Brave, brave, brave...I went "out" without anything on my head, except of course, my hair. I only went to the post office. Our tiny, little post office. But I did it.

Survivor

Happy Birthday to my special husband John.

According to Livestrong, you become a survivor the day you are diagnosed. I recently passed the one year anniversary of my diagnosis of breast cancer. Every day is a new blessing that I am very thankful for. My belief in a loving, trustworthy God; the beauty that surrounds me in nature; the love of family and friends; the joy of new friends; all these things I'm thankful for. There is a special lady named Laura who by her example, is giving me the courage to uncover my head. You have to understand that I have pretty much always had long hair. In fact, I was born with longer hair than I have right now. So it is a bit difficult for me. But I'm getting there.

Surgery

My first reconstruction surgery in Bellingham went fine. They have this cool patient tracking system for the people who are waiting. Looks kind of like the airlines arrival and departure boards. You track the patient with a number, and as they progress thru the pre-op/surgery/recovery etc the line changes color. And when it's done, they take you up to a room where the doctor can tell you, privately, how things went. If you leave the waiting area, you take an Olive Garden type pager with you in case they need to find you.

Back in my room, they hooked me up to a PCA pump, where essentially you self medicate yourself with morphine (up to a limit). I wasn't in a terrible amount of pain, but I was pushing the button. When I got up to use the restroom, and had to unplug and take my IV pole with me, we discovered that the morphine line hadn't even been hooked to my IV, so when I was pushing the button, it was medicating the floor. The nurse felt bad! She said I could hit her.

John had to go to work Friday morning, so Mom and Dad came and picked me up and brought me home. Slept all afternoon, most of the evening and all night. I'm wrapped like a mummy. I feel like Julie Andrews in Victor/Victoria. I get to unwrap on Sunday and take a shower. But I need to keep wrapped up until the 29th when I get my stitches out. At least I don't have drains to deal with. Ta-ta for now.

Checking up

First of all, my hair is about as long as John's.
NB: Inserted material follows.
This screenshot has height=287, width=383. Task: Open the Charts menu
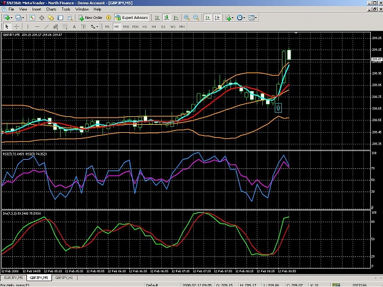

But it has come in just as straight as it has always been (a lot of people's comes in different at first). So while it is just as long, his looks longer because it's curly and sticks up off his head. It is also not the color I was hoping for...but it will be before I go "public" with it. I don't have to fill in my eyebrows as much anymore. And my eyelashes, while not being very long, are long enough to put mascara on. Yea for hair.

Tuesday I had my first "check-up" with my oncologist. I have kept myself busy, and haven't allowed myself to stress out about it too much. But as the Cancer Care Center building came into view, I suddenly got this overwhelming impulse to turn around and run. I hadn't really expected that. I was okay once I got inside and saw familiar faces of the various infusion nurses that had cared for me. I did not, however, go near the infusion room. The check-up went fine. So far so good.

Now onto the next step. I have pondered whether or not to write about this on the blog. But it was breast cancer...and I did have mastectomies...and I do not want to remain a pirate's dream. So I did see a plastic surgeon and I will be getting what from now on I will be referring to as "ta-ta's" (thanks to ventriloquist Jeff Dunham and Peanut). So once again I will be going under the knife. I'm freaking out just a bit. My last two surgeries have been at a place that I am familiar with and people know my husband. For whatever reason, that has been comforting. This time it will be unknown. It is scheduled for Thursday 1-17. I should be home the next day. Every time I just get feeling good and can jog again, something sets me back - but only temporarily.